Classification rates for different combinations of classification technique and texture feature extraction methods

Fig. 7
figure 7

Classification maps for images 3 and 6 in Fig. 2 produced by the proposed classifier with optimized Gabor filters (second column), an extension of the LBP-based classifier proposed in [2] (third column), and the best result among the tested MeasTex classifiers (fourth column). Corresponding ground-truth (first column)

Apparently in this case, the aforementioned texture features are able to better distinguish among the sought texture patterns than the optimized Gabor wavelet filter bank. In the case of the MRF features, this is specially true for the patches located both to the right and to the bottom of the composition. This situation is quite remarkable as this pair of texture patterns are perceptually very similar and difficult to segment even for a human observer.

5 Conclusions

This paper presents a new distance-based, per-pixel texture classifier based on clustering techniques and multichannel Gabor wavelet filters that achieves good classification results with low computational times and affordable memory usage. The proposed classifier has been compared against the simplest strategy, which stores a single prototype per texture pattern and window size, and applies a nearest neighbor classifier, as well as with the alternative extreme approach, which stores all the available texture feature vectors extracted from the training set. Comparisons with other recent and traditional supervised classification schemes have been also carried out. In almost all cases, the proposed classifier yielded the best classification rates.

A selection technique for automatically choosing the configuration parameters corresponding to: (a) the resolution R, which determines the size of the clusters and, therefore, the number of seeds for k-means, and (b) the number of neighbors, K, used by the K-NN classifier has also been developed. Experiments have shown that this selection technique determines configuration parameters that yield classification rates very close to the optimal ones.

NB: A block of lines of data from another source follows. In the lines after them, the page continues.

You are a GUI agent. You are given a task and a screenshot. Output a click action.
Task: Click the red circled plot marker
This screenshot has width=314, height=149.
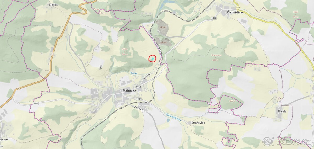[153, 58]
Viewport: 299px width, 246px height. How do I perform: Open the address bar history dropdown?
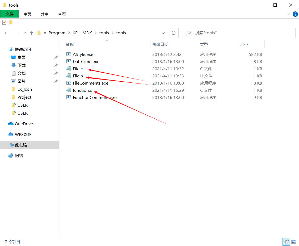pyautogui.click(x=163, y=33)
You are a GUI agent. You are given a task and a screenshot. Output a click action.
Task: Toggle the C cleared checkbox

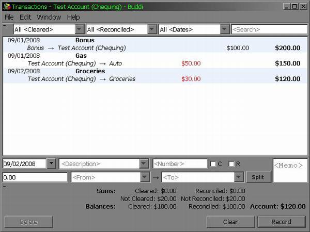[213, 164]
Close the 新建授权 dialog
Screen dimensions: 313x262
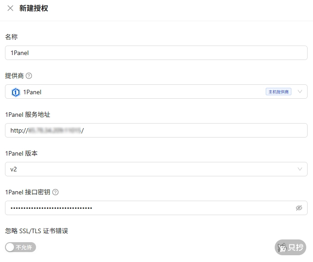click(x=10, y=8)
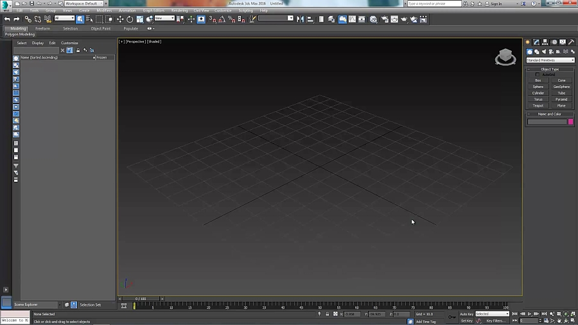578x325 pixels.
Task: Click the Select and Link chain icon
Action: [27, 19]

Further work will consist of studying better schemes for integration of different window sizes in order to reduce the information sources when classifying a given feature vector and thus improving the accuracy and computational time of the current algorithm. Additionally, as the proposed methodology is thought to be valid for any texture method or group of methods provided they generate feature vectors, we are planning to extend this technique in order to integrate different feature extraction methods in a coherent way. Finally, we aim at adapting the proposed methodology to unsupervised per-pixel texture segmentation. The goal in this case is to automatically determine sets of prototypes that characterize the different regions of homogeneous texture within a given image.

6 Originality and contribution

This paper proposes a new, efficient, non-parametric, distance-based classifier as a solution to the per-pixel texture classification problem. Within this problem, every image pixel must be characterized by a feature vector in a local neighborhood, thus potentially generating an enormous number of prototypes to compare with during the classification stage. Using a resolution-driven clustering algorithm, which is a wrapper around the classical k-means clustering, the proposed technique selects a reduced subset of prototypes in order to model the different texture classes. Then, a K-nearest neighbors classifier is used to finally assign a label to every pixel in the input image. As the performance of the classifier greatly depends on both the resolution used for clustering and the number of neighbors used for classification, an automatic parameter selection algorithm that is able to find a suitable combination of those parameters entirely based on the training set, has been also proposed. Experiments with Brodatz compositions and outdoor images, and comparisons with alternative classification techniques show that the developed classifier is effective in terms of classification rates, memory consumption, and computation time. Applications that would potentially benefit from this technique are image analysis tasks, such as identification of specific types of soil in satellite or aerial images, detection of tumors in medical images, fabric defect detection, among others.